Camillo Porta, Giuseppe Procopio, Giacomo Cartenì, Roberto Sabbatini, Alessandra Bearz, Isabella Chiappino, Enzo Maria Ruggeri, Giovanni Lo Re, Riccardo Ricotta, Fable Zustovich, Lorenza Landi, Anna Calcagno, Ilaria Imarisio, Elena Verzoni, Mimma Rizzo, Chiara Paglino, Valentina Guadalupi, Emilio Bajetta
BJU International 2011, 108 (8 Pt 2): E250-7

OBJECTIVE: •To conduct a retrospective, multicentre, cohort analysis to assess the sequential use of the tyrosine kinase inhibitors (TKIs) sorafenib and sunitinib.

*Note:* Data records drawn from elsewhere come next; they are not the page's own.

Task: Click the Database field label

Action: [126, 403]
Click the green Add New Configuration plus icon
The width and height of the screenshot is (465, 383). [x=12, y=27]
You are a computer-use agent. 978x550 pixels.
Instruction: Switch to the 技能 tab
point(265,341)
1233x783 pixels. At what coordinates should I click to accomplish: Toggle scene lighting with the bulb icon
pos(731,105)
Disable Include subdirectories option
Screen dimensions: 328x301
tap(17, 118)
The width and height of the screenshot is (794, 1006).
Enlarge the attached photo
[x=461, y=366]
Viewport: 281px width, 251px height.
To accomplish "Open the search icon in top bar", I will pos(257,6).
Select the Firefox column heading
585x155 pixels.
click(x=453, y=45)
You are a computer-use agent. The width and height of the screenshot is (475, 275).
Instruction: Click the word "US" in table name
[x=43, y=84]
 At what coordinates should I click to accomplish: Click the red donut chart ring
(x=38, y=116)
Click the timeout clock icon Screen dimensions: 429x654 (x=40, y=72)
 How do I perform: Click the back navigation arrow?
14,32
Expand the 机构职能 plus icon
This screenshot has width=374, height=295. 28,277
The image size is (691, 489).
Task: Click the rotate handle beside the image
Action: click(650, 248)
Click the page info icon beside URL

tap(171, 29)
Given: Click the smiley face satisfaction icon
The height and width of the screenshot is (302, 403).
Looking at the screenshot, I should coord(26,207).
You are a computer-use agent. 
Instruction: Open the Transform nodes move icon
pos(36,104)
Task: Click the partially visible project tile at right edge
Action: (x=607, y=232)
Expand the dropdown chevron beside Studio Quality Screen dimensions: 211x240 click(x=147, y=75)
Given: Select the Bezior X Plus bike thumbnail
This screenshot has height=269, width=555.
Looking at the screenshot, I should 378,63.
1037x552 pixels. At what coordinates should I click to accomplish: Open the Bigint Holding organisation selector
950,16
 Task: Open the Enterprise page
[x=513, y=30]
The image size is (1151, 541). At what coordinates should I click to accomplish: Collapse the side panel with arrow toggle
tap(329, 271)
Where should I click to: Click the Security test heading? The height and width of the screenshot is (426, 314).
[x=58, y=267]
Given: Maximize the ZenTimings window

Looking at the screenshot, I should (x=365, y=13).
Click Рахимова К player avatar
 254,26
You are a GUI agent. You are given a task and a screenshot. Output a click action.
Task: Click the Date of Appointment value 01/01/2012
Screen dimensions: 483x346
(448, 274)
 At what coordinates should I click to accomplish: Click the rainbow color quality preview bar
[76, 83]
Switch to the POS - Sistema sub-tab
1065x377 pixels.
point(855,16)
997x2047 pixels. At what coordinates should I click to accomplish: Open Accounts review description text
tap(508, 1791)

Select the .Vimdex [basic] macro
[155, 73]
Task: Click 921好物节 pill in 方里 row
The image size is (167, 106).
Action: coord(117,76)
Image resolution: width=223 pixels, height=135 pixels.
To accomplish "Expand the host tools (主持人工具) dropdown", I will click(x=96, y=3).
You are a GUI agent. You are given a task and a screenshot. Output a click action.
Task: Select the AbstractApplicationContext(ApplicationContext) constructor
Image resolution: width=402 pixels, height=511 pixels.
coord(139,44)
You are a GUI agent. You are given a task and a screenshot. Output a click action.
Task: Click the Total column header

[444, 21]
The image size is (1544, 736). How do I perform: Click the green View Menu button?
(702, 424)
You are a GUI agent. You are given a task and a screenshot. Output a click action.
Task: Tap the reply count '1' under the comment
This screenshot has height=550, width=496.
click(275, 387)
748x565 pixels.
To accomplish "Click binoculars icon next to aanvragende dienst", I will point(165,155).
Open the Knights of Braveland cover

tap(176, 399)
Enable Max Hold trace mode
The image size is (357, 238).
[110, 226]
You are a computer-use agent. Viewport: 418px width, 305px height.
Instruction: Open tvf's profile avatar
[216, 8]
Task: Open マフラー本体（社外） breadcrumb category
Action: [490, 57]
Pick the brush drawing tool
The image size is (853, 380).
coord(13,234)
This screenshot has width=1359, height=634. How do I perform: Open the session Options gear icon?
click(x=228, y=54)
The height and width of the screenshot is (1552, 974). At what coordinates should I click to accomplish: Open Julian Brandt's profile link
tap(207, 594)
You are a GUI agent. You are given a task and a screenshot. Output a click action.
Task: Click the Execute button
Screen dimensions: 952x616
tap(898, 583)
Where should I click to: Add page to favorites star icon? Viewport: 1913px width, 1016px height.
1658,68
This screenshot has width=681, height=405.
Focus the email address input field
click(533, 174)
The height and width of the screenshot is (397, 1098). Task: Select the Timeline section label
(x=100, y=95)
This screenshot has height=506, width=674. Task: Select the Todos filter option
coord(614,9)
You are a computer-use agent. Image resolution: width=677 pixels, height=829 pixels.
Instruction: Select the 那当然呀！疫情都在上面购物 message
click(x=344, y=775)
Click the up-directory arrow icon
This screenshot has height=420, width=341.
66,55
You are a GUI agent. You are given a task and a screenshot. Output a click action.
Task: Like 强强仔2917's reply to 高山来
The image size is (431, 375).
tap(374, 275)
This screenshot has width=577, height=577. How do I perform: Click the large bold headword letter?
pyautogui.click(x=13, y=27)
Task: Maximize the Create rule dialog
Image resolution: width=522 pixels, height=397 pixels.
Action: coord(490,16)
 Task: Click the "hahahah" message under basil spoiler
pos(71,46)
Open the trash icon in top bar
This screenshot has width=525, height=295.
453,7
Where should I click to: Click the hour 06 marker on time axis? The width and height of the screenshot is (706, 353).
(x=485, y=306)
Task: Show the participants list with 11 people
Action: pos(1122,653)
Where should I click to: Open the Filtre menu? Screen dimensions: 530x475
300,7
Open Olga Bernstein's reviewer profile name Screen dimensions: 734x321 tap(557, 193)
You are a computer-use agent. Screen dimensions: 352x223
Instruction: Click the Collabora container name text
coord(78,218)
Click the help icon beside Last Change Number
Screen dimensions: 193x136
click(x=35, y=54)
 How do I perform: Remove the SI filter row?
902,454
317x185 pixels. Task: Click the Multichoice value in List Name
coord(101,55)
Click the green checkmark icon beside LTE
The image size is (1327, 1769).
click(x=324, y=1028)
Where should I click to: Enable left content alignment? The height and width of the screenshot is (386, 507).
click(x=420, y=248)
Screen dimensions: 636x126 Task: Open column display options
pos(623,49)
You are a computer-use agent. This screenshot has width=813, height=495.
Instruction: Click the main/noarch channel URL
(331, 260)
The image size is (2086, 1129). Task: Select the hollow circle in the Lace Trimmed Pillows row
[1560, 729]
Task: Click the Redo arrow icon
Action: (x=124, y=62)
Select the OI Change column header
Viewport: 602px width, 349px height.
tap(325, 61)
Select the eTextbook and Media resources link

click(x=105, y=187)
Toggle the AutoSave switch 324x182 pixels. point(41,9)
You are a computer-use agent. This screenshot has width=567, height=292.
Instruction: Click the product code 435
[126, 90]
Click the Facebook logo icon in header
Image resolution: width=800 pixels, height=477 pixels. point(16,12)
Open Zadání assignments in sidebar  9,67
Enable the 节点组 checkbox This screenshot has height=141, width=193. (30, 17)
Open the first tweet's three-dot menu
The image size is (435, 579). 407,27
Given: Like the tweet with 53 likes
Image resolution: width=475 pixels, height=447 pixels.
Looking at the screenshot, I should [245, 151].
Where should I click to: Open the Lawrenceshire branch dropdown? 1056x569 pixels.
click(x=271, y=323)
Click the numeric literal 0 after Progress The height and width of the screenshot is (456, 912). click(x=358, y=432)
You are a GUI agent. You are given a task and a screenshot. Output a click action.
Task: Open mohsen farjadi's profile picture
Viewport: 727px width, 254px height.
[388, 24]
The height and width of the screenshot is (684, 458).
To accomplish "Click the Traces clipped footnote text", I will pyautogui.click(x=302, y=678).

PATIENTS AND METHODS: •Records of 189 patients with renal-cell carcinoma (RCC) who were treated with sorafenib and sunitinib sequentially between March 2004 and April 2009 at 12 Italian study centres were analysed. •Patients were treated under European Expanded Access Programmes or, following market approval, in general clinical practice. •Interventions were sorafenib (800 mg/day) and sunitinib (50 mg every day; 4 weeks on and 2 weeks off). •Progression-free survival (PFS) during treatment with the first and second TKI was evaluated.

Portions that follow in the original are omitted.